Prompt: Nothing but the lines from the one that contains "[facebook] (31, 2528)" through the end of the data should be reproduced, and each must match exactly.

BEGIN Data listing

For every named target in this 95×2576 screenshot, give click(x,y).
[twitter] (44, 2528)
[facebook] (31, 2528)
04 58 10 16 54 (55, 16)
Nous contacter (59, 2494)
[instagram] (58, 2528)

END Data listing

Response for this exercise:
[facebook] (31, 2528)
04 58 10 16 54 (55, 16)
Nous contacter (59, 2494)
[instagram] (58, 2528)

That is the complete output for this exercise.